Repeat each of the rows that follow word for word, with nothing changed.

★ ★ ★

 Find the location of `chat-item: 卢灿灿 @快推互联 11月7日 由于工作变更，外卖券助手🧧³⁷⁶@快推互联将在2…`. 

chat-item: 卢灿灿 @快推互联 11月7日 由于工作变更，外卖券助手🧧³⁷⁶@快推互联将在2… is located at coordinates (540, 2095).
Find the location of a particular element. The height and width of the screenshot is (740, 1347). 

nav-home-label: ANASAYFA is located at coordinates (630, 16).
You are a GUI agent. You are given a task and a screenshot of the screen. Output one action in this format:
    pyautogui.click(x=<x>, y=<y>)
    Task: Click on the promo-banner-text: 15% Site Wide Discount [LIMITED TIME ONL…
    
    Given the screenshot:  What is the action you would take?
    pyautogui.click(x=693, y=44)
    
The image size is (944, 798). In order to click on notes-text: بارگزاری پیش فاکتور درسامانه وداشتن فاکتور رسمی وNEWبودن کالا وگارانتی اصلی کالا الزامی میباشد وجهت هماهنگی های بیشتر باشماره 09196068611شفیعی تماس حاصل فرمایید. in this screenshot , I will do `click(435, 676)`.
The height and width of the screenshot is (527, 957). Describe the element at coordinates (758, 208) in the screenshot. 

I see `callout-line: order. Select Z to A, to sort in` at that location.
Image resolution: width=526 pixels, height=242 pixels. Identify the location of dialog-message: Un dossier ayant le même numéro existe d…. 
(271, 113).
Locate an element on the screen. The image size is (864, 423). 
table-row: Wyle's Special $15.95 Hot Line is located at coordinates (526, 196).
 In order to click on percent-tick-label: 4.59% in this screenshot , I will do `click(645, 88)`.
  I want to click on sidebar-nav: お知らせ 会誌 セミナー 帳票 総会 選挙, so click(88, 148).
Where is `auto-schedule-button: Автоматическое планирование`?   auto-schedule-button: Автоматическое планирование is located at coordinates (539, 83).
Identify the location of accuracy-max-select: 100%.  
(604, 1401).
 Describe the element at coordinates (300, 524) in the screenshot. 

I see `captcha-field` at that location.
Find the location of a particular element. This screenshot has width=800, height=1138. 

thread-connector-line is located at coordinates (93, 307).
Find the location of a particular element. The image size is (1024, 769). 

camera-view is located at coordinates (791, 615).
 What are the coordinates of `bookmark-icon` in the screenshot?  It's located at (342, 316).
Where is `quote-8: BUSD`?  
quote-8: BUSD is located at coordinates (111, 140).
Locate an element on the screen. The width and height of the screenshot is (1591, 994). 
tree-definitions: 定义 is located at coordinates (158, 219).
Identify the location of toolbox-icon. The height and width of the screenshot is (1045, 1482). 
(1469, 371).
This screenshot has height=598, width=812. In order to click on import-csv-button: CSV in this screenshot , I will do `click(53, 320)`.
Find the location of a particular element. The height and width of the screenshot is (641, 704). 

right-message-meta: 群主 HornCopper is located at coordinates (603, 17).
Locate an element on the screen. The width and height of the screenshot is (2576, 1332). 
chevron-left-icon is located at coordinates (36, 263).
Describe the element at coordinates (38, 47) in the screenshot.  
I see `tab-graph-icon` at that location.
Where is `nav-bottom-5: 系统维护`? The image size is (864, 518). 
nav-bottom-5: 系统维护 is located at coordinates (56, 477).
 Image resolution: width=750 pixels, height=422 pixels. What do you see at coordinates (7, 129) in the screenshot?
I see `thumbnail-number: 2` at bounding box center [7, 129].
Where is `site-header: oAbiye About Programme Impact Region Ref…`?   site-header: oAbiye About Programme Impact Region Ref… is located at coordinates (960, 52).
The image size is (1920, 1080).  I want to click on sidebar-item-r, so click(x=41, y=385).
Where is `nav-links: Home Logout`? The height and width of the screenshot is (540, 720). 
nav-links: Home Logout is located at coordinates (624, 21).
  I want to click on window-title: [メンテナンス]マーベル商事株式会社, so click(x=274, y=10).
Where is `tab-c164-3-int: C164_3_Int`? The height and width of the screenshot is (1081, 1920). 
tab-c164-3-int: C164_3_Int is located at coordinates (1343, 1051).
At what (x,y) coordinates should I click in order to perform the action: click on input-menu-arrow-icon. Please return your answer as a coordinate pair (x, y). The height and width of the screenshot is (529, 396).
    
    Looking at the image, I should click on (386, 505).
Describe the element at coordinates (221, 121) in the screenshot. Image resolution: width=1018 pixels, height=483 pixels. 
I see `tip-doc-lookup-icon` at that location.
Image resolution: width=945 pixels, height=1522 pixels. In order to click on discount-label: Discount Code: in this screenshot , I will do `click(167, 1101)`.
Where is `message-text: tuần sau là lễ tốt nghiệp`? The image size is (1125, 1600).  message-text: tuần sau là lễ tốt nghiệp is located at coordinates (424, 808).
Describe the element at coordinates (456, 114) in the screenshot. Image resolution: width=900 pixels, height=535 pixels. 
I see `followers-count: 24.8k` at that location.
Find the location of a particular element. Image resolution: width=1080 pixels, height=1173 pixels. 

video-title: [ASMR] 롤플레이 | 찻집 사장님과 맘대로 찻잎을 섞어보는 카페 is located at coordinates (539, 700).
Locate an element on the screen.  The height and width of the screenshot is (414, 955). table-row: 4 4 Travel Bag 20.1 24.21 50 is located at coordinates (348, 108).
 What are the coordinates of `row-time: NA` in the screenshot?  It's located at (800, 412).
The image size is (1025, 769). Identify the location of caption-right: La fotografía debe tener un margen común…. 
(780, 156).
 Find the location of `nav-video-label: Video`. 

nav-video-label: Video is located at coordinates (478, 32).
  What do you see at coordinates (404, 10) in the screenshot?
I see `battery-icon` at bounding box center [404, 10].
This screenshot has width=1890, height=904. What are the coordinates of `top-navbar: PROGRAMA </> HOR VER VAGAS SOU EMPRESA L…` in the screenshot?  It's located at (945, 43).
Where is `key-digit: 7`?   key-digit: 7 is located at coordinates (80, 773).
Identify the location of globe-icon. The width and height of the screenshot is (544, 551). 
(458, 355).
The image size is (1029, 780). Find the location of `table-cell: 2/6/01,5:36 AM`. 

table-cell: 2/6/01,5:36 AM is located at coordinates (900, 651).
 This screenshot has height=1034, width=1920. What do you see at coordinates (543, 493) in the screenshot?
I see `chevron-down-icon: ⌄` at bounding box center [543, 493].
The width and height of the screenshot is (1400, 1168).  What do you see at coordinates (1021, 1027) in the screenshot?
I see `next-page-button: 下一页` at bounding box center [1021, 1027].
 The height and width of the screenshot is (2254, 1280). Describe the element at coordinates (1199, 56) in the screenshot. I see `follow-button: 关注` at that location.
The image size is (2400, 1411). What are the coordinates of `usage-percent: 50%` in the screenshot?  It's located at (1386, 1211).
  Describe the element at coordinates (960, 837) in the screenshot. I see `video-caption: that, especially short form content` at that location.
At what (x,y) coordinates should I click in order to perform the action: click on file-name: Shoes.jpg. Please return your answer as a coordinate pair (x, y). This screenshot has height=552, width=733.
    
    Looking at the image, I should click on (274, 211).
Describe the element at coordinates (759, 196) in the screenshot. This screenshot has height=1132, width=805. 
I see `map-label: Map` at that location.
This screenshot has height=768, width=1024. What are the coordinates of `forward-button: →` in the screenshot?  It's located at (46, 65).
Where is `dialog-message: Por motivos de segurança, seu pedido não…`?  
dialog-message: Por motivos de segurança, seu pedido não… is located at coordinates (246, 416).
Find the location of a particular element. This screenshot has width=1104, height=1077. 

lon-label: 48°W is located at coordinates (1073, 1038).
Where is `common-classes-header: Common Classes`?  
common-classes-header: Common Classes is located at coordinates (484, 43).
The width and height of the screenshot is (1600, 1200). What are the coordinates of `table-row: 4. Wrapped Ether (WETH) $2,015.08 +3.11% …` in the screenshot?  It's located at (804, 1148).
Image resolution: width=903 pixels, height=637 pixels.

★ ★ ★

**TASK ANSWER:**
 Find the location of `chat-item: 卢灿灿 @快推互联 11月7日 由于工作变更，外卖券助手🧧³⁷⁶@快推互联将在2…`. 

chat-item: 卢灿灿 @快推互联 11月7日 由于工作变更，外卖券助手🧧³⁷⁶@快推互联将在2… is located at coordinates (540, 2095).
Find the location of a particular element. The height and width of the screenshot is (740, 1347). 

nav-home-label: ANASAYFA is located at coordinates (630, 16).
You are a GUI agent. You are given a task and a screenshot of the screen. Output one action in this format:
    pyautogui.click(x=<x>, y=<y>)
    Task: Click on the promo-banner-text: 15% Site Wide Discount [LIMITED TIME ONL…
    
    Given the screenshot:  What is the action you would take?
    pyautogui.click(x=693, y=44)
    
The image size is (944, 798). In order to click on notes-text: بارگزاری پیش فاکتور درسامانه وداشتن فاکتور رسمی وNEWبودن کالا وگارانتی اصلی کالا الزامی میباشد وجهت هماهنگی های بیشتر باشماره 09196068611شفیعی تماس حاصل فرمایید. in this screenshot , I will do `click(435, 676)`.
The height and width of the screenshot is (527, 957). Describe the element at coordinates (758, 208) in the screenshot. 

I see `callout-line: order. Select Z to A, to sort in` at that location.
Image resolution: width=526 pixels, height=242 pixels. Identify the location of dialog-message: Un dossier ayant le même numéro existe d…. 
(271, 113).
Locate an element on the screen. The image size is (864, 423). 
table-row: Wyle's Special $15.95 Hot Line is located at coordinates (526, 196).
 In order to click on percent-tick-label: 4.59% in this screenshot , I will do `click(645, 88)`.
  I want to click on sidebar-nav: お知らせ 会誌 セミナー 帳票 総会 選挙, so click(88, 148).
Where is `auto-schedule-button: Автоматическое планирование`?   auto-schedule-button: Автоматическое планирование is located at coordinates (539, 83).
Identify the location of accuracy-max-select: 100%.  
(604, 1401).
 Describe the element at coordinates (300, 524) in the screenshot. 

I see `captcha-field` at that location.
Find the location of a particular element. This screenshot has width=800, height=1138. 

thread-connector-line is located at coordinates (93, 307).
Find the location of a particular element. The image size is (1024, 769). 

camera-view is located at coordinates (791, 615).
 What are the coordinates of `bookmark-icon` in the screenshot?  It's located at (342, 316).
Where is `quote-8: BUSD`?  
quote-8: BUSD is located at coordinates (111, 140).
Locate an element on the screen. The width and height of the screenshot is (1591, 994). 
tree-definitions: 定义 is located at coordinates (158, 219).
Identify the location of toolbox-icon. The height and width of the screenshot is (1045, 1482). 
(1469, 371).
This screenshot has height=598, width=812. In order to click on import-csv-button: CSV in this screenshot , I will do `click(53, 320)`.
Find the location of a particular element. The height and width of the screenshot is (641, 704). 

right-message-meta: 群主 HornCopper is located at coordinates (603, 17).
Locate an element on the screen. The width and height of the screenshot is (2576, 1332). 
chevron-left-icon is located at coordinates (36, 263).
Describe the element at coordinates (38, 47) in the screenshot.  
I see `tab-graph-icon` at that location.
Where is `nav-bottom-5: 系统维护`? The image size is (864, 518). 
nav-bottom-5: 系统维护 is located at coordinates (56, 477).
 Image resolution: width=750 pixels, height=422 pixels. What do you see at coordinates (7, 129) in the screenshot?
I see `thumbnail-number: 2` at bounding box center [7, 129].
Where is `site-header: oAbiye About Programme Impact Region Ref…`?   site-header: oAbiye About Programme Impact Region Ref… is located at coordinates (960, 52).
The image size is (1920, 1080).  I want to click on sidebar-item-r, so click(x=41, y=385).
Where is `nav-links: Home Logout`? The height and width of the screenshot is (540, 720). 
nav-links: Home Logout is located at coordinates (624, 21).
  I want to click on window-title: [メンテナンス]マーベル商事株式会社, so click(x=274, y=10).
Where is `tab-c164-3-int: C164_3_Int`? The height and width of the screenshot is (1081, 1920). 
tab-c164-3-int: C164_3_Int is located at coordinates (1343, 1051).
At what (x,y) coordinates should I click in order to perform the action: click on input-menu-arrow-icon. Please return your answer as a coordinate pair (x, y). The height and width of the screenshot is (529, 396).
    
    Looking at the image, I should click on (386, 505).
Describe the element at coordinates (221, 121) in the screenshot. Image resolution: width=1018 pixels, height=483 pixels. 
I see `tip-doc-lookup-icon` at that location.
Image resolution: width=945 pixels, height=1522 pixels. In order to click on discount-label: Discount Code: in this screenshot , I will do `click(167, 1101)`.
Where is `message-text: tuần sau là lễ tốt nghiệp`? The image size is (1125, 1600).  message-text: tuần sau là lễ tốt nghiệp is located at coordinates (424, 808).
Describe the element at coordinates (456, 114) in the screenshot. Image resolution: width=900 pixels, height=535 pixels. 
I see `followers-count: 24.8k` at that location.
Find the location of a particular element. Image resolution: width=1080 pixels, height=1173 pixels. 

video-title: [ASMR] 롤플레이 | 찻집 사장님과 맘대로 찻잎을 섞어보는 카페 is located at coordinates (539, 700).
Locate an element on the screen.  The height and width of the screenshot is (414, 955). table-row: 4 4 Travel Bag 20.1 24.21 50 is located at coordinates (348, 108).
 What are the coordinates of `row-time: NA` in the screenshot?  It's located at (800, 412).
The image size is (1025, 769). Identify the location of caption-right: La fotografía debe tener un margen común…. 
(780, 156).
 Find the location of `nav-video-label: Video`. 

nav-video-label: Video is located at coordinates (478, 32).
  What do you see at coordinates (404, 10) in the screenshot?
I see `battery-icon` at bounding box center [404, 10].
This screenshot has width=1890, height=904. What are the coordinates of `top-navbar: PROGRAMA </> HOR VER VAGAS SOU EMPRESA L…` in the screenshot?  It's located at (945, 43).
Where is `key-digit: 7`?   key-digit: 7 is located at coordinates (80, 773).
Identify the location of globe-icon. The width and height of the screenshot is (544, 551). 
(458, 355).
The image size is (1029, 780). Find the location of `table-cell: 2/6/01,5:36 AM`. 

table-cell: 2/6/01,5:36 AM is located at coordinates (900, 651).
 This screenshot has height=1034, width=1920. What do you see at coordinates (543, 493) in the screenshot?
I see `chevron-down-icon: ⌄` at bounding box center [543, 493].
The width and height of the screenshot is (1400, 1168).  What do you see at coordinates (1021, 1027) in the screenshot?
I see `next-page-button: 下一页` at bounding box center [1021, 1027].
 The height and width of the screenshot is (2254, 1280). Describe the element at coordinates (1199, 56) in the screenshot. I see `follow-button: 关注` at that location.
The image size is (2400, 1411). What are the coordinates of `usage-percent: 50%` in the screenshot?  It's located at (1386, 1211).
  Describe the element at coordinates (960, 837) in the screenshot. I see `video-caption: that, especially short form content` at that location.
At what (x,y) coordinates should I click in order to perform the action: click on file-name: Shoes.jpg. Please return your answer as a coordinate pair (x, y). This screenshot has height=552, width=733.
    
    Looking at the image, I should click on (274, 211).
Describe the element at coordinates (759, 196) in the screenshot. This screenshot has height=1132, width=805. 
I see `map-label: Map` at that location.
This screenshot has height=768, width=1024. What are the coordinates of `forward-button: →` in the screenshot?  It's located at (46, 65).
Where is `dialog-message: Por motivos de segurança, seu pedido não…`?  
dialog-message: Por motivos de segurança, seu pedido não… is located at coordinates (246, 416).
Find the location of a particular element. This screenshot has width=1104, height=1077. 

lon-label: 48°W is located at coordinates (1073, 1038).
Where is `common-classes-header: Common Classes`?  
common-classes-header: Common Classes is located at coordinates (484, 43).
The width and height of the screenshot is (1600, 1200). What are the coordinates of `table-row: 4. Wrapped Ether (WETH) $2,015.08 +3.11% …` in the screenshot?  It's located at (804, 1148).
Image resolution: width=903 pixels, height=637 pixels.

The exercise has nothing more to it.